まず、おいしさを構成する要素である旨味や香りなどを科学的に分析し、一般的な商品との違いを数値化することで、その商品の優位性を表す。
「例えば漁業であれば、活け締めのひとつである神経締めを行う大森圭さんが処理した魚は、氷にドブ漬けしただけの魚に比べて旨味成分のイノシン酸が最大27倍多いことが分かりました」
これまではイメージや感覚に頼っていたおいしさの表現が、『27倍』と数値化されたことによって、買い手に知識がなくても実感として伝わるようになった。
ただし、闇雲に検査をすることはない。マーケティングやブランディング的視点と、優位差を出せるかどうかという視点も重視しているからだ。分析前には生産者のこだわりや商品の特徴を事前にヒアリングし、木村氏が効果的な分析項目を設定する。
「旨味成分といっても、グルタミン酸、イノシン酸、コハク酸など、様々な種類があります。例えば貝の旨みを示すコハク酸の分析を魚に行ってもあまり意味がない。通常、分析項目が増えるほど、金額が上がっていきますから、食材の背景をヒアリングしながら、いらないものは省き、必要なものを加えるオーダーメイドに近い形を取って、生産者の方々のコストを減らしています」

 

新たな価値観を加えることで伝統食品の価値も向上

 

小澤氏によると、成分分析ブランディングは「品質証明」のようなものだという。品質の良さの証明はできるが、それだけで消費者の購買意欲を刺激するブランディングができるかというと話は別となる。

そこで成分分析から一歩踏み込み、小澤氏らは加工品のブランドづくりにも着手している。
そのひとつが神奈川県・真鶴町にある干物屋「魚伝」だ。食習慣の変化などにより干物の売れ行きが年々下がり、干物製造業者が減少する中、魚伝の干物は、昔ながらの製法で作られ、百貨店の催事などでも人気の商品。5代目である青木良磨氏は、こだわりの干物を作る傍ら、海の環境や水産業の未来について関心が強く、過去に小澤氏が携わる「フィッシャーマン・ジャパン」※について問い合わせをしたこともあったという。

シェフである田村氏が伝統食である干物をアップデートする「アタラシイヒモノ」の構想を思いついた時、小澤氏が真っ先に思い出したのは魚伝の青木氏。すぐにコンタクトを取ったという。
実際に魚伝の干物を成分分析したところ、一般的な干物に比べ、旨みが約2倍、魚臭さが50〜73%少ないことが証明された。
青木氏も、干物という食文化を守りながらも新しいことにチャレンジしたいという思いが小澤氏、田村氏と合致し、干物の新しい食べ方を提案するブランディングに着手した。

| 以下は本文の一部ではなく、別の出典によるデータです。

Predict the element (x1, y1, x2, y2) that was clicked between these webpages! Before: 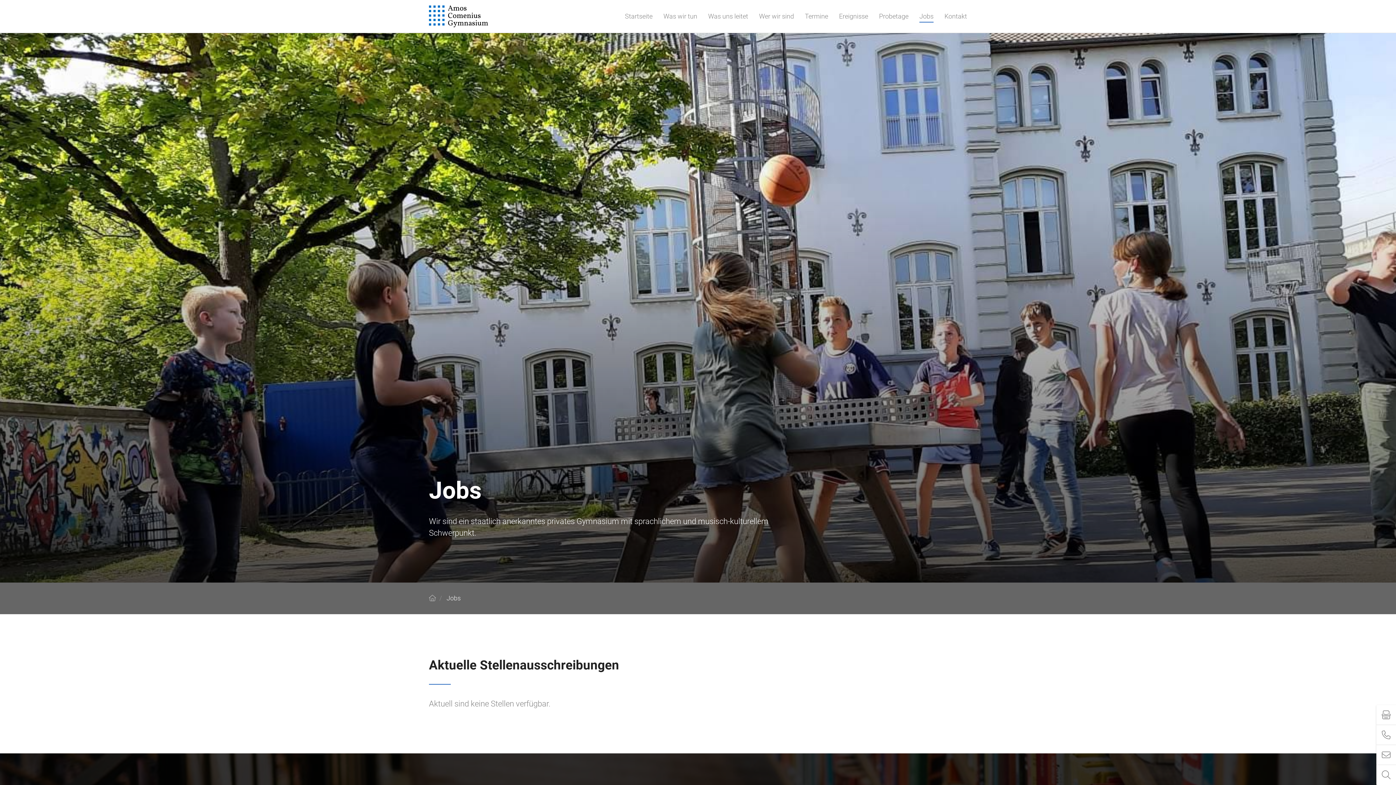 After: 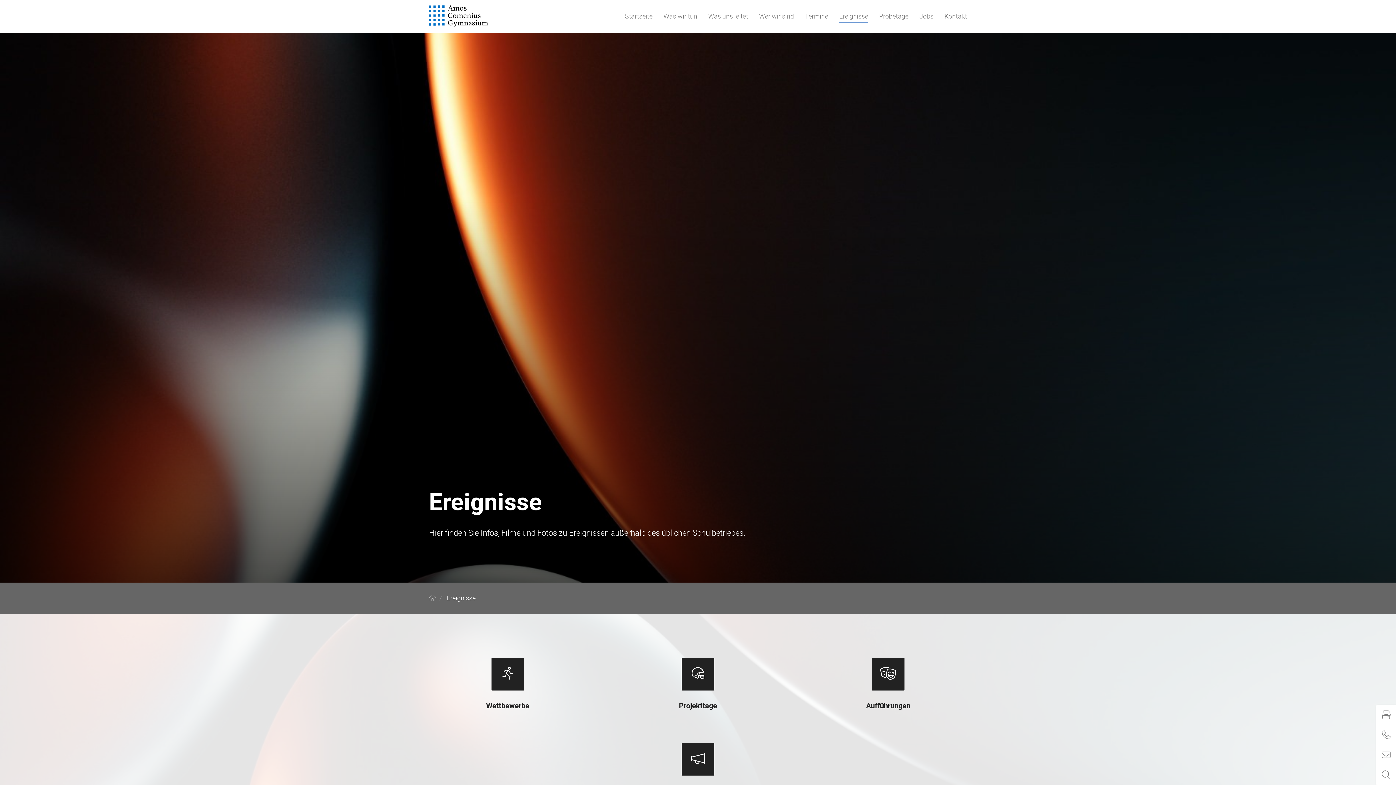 Action: label: Ereignisse bbox: (833, 0, 873, 32)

「まずは、魚伝の伝統的な干物の製造工程を分解し、その一部をシェフの田村がフレンチの技術でアレンジした『アタラシイヒモノ』シリーズを立ち上げ、注目を集めました。さらにこの商品をメディアなどに情報発信する際、成分分析による品質の高さも訴求することで、成果を上げていきました」
結果、魚伝ではアタラシイヒモノだけでなく、伝統的な干物についても通販の売上が5倍以上に伸びた。現在は新たな工房の建築を予定しているという。


※フィッシャーマン・ジャパン

世界三大漁場の海をフィールドに活躍する三陸の若きフィッシャーマンたちが、地域や業種の枠を超えて、ホームのこの東北から日本全土へ、そして世界に向けて、次世代へと続く未来の水産業の形を提案していく最強のチームを結成。まずは自分たちが「真にカッコよくて稼げるフィッシャーマン」になり、未来の世代が憧れる水産業の形を目指す。(ウェブサイトより)
https://fishermanjapan.com/about/

Himonoアタラシイヒモノを使ったレシピ「Himonoで金目鯛ラタトゥイユ」

 

ほかにも昔ながらの製法で作る「笠原餅店」も売り上げが倍増。また、小澤氏が日本各地で見つけた食材で作るご飯のお供プロジェクトも新たに進行中だ。
「例えば日本各地で放置竹林が問題になっていますが、実は竹からメンマを作ることができます。このメンマで究極の「食べラー」を作ってみたら面白いんじゃないかとか、色々な可能性が考えられます。サステナビリティにつながるものや良い食材は、まずこのご飯のお供プロジェクトで紹介することで、新たな販路が広がっていくと思っています。分析から販売まで、生産者が抱える課題に対してトータルでのサポートを目指しています」

 

品質を正しく可視化し伝えることで生産者の持続可能な未来に貢献

 

生産者の想いが込められたこだわりの商品に対し、この商品の良さをどのように効果的に伝えるかという観点で成分分析をする項目を設定し、科学的分析により品質の高さを可視化する。さらにマーケティング観点、そしてシェフの観点からブランディングし、正しく価値を付けて伝えることで、適切な値付けに繋がり、消費者も納得して購入することができる。消費者の反応が見えると、生産者のモチベーションになるはずだ。
「職人技でしか出せない品質が評価されることは、食文化の多様性において素晴らしいことだと思っています。僕たちは本当に良いものが適切に評価されたうえで流通する経済圏を作って行きたいと考えています」


成分分析ブランディング
https://rebranding.science/

 

小澤 亮
Ryo OZAWA
Profile

マーケター。大学で建築を専攻した際に、建築家が抱えるマーケティングの課題に触れたことをきっかけにWebマーケターを志す。在学中はバイヤーとして3,000回以上のWeb取引きを経験。その結果、インターネット通販に可能性を見出して、「良いものをつくる生産者をITでPRして収益化すること」を目標に、Yahoo! JAPANに入社。4年間の経験を積んだ。独立後は、より横断的なマーケティングスキルを習得するために、BASE株式会社をはじめとするベンチャー企業や、地方の中小企業のマーケティングを監修。また、全国の250件以上の農畜水産の生産者を訪問しながら、写真撮影、コピー制作、Web制作などの情報発信を支援することで関係性を築いた。その後、2017年9月に.science Inc.を創業。「食べられる花屋EDIBLE GARDEN」「エディブルフラワー研究所」「アタラシイヒモノ」「THE OMOCHI」「成分分析ブランディング」など生産者をブランディングして、食材や加工品を販売する事業を展開する。